Task inputs:
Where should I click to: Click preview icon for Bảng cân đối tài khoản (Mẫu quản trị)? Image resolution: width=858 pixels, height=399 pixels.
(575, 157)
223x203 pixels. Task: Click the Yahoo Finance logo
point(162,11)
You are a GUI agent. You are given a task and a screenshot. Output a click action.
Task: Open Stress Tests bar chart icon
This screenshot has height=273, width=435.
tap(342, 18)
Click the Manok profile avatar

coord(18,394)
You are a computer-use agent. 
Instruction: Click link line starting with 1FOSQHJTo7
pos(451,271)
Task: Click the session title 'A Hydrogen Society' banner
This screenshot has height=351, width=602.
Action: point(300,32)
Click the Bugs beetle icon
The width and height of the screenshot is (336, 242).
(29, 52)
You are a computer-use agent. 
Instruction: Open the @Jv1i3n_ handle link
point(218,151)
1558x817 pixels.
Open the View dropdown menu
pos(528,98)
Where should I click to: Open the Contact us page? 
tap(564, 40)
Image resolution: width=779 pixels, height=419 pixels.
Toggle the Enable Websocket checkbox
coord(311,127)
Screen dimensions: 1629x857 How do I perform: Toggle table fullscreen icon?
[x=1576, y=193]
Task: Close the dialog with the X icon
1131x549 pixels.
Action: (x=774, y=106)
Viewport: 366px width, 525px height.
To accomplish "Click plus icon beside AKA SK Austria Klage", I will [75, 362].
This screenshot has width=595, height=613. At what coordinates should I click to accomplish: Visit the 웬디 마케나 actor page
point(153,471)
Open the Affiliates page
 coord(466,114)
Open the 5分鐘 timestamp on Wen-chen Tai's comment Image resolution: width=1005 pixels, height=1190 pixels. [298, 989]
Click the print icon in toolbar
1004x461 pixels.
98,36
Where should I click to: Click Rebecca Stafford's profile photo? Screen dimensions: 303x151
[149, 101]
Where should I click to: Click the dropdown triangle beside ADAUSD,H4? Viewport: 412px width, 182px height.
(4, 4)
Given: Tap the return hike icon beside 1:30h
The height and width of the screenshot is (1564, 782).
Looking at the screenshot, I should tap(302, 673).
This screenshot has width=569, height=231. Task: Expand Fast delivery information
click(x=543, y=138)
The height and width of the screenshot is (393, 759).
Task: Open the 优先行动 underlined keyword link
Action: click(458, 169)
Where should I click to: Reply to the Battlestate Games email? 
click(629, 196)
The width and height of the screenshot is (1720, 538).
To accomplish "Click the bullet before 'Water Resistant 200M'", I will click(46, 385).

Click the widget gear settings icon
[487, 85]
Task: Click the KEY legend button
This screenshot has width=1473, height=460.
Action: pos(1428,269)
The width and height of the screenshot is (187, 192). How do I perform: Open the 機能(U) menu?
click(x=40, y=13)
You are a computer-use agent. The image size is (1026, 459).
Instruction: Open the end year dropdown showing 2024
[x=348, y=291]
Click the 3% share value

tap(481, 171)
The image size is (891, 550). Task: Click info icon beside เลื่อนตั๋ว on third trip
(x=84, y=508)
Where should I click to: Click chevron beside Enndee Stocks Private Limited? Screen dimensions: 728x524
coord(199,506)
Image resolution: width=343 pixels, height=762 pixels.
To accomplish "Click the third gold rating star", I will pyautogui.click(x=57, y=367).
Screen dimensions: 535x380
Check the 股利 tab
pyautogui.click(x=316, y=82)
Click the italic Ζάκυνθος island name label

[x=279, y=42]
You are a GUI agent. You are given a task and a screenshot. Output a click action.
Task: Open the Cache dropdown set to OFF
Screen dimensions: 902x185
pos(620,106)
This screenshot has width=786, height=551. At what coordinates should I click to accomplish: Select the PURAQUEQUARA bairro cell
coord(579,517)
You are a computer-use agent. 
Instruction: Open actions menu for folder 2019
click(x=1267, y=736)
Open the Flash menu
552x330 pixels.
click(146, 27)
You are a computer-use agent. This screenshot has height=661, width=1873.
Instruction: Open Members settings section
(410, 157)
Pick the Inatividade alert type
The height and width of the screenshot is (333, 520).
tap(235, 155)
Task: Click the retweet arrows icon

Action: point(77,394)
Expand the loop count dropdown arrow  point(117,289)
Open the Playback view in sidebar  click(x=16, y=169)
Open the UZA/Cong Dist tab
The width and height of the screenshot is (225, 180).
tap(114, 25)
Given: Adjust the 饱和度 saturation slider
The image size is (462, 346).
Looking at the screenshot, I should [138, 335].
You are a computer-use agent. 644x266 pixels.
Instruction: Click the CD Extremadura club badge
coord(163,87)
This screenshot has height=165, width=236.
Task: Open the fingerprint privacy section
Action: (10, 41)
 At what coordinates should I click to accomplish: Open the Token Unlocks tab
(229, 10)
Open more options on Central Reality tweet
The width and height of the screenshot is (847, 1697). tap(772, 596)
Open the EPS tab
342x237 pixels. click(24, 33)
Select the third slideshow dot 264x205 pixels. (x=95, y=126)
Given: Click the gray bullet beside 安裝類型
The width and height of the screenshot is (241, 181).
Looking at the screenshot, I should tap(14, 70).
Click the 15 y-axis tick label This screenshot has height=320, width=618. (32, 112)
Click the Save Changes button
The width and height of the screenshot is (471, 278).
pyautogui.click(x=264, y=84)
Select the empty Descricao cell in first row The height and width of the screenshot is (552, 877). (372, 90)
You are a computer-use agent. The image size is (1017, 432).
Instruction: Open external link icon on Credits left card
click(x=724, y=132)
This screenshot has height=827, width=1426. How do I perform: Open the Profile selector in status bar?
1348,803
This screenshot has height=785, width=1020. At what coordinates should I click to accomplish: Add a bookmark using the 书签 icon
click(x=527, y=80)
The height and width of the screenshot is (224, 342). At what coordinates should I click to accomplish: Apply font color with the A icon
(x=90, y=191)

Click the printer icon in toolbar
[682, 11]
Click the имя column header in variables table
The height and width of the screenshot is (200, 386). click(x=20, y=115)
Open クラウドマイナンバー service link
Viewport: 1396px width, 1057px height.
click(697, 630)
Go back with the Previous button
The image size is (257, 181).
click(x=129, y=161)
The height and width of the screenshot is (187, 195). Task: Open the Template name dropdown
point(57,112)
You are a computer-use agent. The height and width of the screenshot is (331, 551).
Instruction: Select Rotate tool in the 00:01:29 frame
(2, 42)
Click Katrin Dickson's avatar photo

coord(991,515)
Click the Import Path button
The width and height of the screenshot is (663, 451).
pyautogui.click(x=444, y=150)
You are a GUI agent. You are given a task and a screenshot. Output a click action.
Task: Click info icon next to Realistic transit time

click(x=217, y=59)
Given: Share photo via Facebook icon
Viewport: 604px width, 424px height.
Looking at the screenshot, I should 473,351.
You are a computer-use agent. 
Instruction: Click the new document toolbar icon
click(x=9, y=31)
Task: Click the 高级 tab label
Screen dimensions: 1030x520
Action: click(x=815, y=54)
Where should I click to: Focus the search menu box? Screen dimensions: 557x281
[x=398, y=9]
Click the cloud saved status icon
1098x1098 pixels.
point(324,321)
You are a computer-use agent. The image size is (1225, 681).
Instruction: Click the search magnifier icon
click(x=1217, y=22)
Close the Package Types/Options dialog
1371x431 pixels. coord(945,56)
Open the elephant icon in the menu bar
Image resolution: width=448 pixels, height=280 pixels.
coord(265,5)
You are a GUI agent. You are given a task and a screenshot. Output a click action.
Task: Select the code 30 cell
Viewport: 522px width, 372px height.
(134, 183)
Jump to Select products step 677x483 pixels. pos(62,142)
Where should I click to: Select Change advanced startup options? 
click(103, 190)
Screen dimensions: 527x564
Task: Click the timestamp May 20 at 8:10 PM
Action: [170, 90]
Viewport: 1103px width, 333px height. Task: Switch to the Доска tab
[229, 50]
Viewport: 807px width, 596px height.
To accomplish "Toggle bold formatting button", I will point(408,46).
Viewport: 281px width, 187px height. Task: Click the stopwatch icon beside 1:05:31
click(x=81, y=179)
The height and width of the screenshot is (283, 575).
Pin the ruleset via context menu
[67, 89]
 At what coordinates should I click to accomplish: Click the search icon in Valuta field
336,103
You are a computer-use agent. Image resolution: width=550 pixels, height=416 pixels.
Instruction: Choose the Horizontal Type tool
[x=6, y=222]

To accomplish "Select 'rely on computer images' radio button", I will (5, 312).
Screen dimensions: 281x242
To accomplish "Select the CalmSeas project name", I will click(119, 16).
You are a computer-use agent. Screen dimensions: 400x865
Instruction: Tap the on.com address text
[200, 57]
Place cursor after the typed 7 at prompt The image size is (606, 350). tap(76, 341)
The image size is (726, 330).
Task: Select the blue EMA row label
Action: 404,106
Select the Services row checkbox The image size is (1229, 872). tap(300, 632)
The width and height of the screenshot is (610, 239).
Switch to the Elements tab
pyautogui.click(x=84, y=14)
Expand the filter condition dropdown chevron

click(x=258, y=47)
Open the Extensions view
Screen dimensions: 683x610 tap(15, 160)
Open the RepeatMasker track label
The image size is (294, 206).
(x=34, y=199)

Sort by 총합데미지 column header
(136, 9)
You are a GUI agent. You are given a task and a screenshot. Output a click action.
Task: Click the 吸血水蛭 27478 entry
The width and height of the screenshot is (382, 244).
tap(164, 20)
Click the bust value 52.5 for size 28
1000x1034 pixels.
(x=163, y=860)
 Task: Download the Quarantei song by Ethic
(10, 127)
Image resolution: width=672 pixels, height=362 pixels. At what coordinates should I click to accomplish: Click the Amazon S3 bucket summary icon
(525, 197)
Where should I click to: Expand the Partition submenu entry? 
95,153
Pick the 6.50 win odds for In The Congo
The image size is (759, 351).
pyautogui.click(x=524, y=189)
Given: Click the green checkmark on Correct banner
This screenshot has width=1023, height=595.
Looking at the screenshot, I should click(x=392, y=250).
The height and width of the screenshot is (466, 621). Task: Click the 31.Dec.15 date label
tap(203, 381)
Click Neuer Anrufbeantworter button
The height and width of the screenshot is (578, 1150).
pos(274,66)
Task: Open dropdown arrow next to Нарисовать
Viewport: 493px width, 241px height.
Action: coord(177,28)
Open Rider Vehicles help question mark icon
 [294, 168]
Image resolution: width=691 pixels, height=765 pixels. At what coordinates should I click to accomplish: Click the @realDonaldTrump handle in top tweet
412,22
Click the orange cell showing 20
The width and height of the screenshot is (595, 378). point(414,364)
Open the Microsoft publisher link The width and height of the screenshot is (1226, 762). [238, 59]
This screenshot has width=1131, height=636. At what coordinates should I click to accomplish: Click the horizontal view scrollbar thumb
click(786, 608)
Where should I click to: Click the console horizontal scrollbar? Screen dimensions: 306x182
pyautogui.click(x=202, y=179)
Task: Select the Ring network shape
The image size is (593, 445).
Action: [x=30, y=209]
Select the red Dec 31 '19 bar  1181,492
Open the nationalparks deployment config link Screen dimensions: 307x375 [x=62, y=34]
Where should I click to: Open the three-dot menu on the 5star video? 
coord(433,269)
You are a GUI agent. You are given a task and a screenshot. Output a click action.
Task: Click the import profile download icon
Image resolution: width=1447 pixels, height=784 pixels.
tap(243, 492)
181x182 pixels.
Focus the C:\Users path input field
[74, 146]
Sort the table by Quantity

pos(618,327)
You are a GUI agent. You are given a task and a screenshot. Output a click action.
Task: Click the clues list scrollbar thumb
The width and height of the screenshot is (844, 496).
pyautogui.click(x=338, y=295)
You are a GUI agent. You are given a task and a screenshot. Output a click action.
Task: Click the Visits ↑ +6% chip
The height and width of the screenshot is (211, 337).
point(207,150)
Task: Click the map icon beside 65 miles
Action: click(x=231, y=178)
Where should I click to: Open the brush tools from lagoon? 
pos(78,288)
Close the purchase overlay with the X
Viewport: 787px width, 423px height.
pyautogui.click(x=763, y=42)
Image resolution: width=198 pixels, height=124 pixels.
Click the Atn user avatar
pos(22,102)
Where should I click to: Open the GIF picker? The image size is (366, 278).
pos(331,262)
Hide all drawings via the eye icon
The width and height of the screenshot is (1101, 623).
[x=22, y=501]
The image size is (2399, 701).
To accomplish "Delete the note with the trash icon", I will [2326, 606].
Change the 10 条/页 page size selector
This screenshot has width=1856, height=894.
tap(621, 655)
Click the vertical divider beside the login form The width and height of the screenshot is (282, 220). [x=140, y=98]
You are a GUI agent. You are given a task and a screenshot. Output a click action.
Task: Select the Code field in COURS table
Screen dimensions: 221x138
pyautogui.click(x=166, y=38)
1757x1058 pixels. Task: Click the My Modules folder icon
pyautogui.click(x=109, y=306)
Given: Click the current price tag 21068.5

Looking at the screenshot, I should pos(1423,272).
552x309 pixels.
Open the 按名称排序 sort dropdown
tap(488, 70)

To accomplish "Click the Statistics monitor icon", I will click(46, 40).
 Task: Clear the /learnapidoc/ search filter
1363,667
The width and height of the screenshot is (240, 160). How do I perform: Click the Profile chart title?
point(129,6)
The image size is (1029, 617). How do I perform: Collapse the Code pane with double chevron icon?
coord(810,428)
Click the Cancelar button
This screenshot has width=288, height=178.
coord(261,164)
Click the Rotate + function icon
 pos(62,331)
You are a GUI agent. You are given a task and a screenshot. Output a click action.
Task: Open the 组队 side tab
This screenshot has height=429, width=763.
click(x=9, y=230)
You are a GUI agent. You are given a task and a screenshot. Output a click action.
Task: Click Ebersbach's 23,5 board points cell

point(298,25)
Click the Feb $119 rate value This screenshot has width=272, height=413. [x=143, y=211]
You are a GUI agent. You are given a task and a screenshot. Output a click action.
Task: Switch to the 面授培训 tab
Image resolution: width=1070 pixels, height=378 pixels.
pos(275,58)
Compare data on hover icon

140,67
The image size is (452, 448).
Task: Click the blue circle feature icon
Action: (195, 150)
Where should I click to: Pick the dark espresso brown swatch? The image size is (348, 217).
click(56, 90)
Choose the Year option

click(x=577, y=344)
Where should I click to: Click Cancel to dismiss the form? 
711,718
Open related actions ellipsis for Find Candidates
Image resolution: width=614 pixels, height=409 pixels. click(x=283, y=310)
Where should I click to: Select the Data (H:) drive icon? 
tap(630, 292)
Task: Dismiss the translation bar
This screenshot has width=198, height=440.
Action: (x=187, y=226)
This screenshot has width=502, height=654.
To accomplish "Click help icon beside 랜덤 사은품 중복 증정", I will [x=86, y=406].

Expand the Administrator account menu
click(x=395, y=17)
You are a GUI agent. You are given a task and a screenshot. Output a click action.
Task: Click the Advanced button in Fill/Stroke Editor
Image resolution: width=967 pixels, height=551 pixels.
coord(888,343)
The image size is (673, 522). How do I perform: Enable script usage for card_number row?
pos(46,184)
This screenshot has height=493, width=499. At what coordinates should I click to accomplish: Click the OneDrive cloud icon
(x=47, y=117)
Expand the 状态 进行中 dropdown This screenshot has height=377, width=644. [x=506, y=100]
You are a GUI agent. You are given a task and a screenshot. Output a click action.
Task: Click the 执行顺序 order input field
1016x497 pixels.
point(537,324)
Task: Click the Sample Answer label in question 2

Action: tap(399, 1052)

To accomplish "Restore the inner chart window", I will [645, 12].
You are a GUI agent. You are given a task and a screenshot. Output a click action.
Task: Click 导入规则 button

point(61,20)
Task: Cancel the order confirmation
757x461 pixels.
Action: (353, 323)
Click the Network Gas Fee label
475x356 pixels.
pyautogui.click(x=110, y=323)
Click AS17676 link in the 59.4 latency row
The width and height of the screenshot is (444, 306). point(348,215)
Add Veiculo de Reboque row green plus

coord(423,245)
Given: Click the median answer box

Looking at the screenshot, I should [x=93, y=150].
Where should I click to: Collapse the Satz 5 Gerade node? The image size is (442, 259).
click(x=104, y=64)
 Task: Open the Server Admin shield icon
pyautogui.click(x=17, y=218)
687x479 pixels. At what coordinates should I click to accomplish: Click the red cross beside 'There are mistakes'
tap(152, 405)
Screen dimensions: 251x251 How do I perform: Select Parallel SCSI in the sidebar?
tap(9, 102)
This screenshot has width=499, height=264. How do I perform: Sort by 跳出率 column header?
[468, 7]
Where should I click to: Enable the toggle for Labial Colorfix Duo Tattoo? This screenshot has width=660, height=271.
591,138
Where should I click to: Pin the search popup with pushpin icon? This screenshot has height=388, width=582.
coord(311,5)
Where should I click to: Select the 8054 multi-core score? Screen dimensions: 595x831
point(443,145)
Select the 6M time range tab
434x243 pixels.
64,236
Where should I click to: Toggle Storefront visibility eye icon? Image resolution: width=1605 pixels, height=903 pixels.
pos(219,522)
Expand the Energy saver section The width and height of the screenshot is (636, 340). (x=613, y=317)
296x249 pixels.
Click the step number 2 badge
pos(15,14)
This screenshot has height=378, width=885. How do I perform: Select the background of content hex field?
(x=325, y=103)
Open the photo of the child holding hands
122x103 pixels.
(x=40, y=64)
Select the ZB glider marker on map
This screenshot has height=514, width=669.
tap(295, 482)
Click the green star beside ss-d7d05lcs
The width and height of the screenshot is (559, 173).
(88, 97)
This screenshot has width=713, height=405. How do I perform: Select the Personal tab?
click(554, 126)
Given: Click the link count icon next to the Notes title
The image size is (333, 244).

Problem description:
In the answer, the lines from the first line of the data above through the line containing "Task: Click the session" must appear exactly as written, with nothing else.

Written response:
Where should I click to: Click preview icon for Bảng cân đối tài khoản (Mẫu quản trị)? Image resolution: width=858 pixels, height=399 pixels.
(575, 157)
223x203 pixels. Task: Click the Yahoo Finance logo
point(162,11)
You are a GUI agent. You are given a task and a screenshot. Output a click action.
Task: Open Stress Tests bar chart icon
This screenshot has height=273, width=435.
tap(342, 18)
Click the Manok profile avatar

coord(18,394)
You are a computer-use agent. 
Instruction: Click link line starting with 1FOSQHJTo7
pos(451,271)
Task: Click the session title 'A Hydrogen Society' banner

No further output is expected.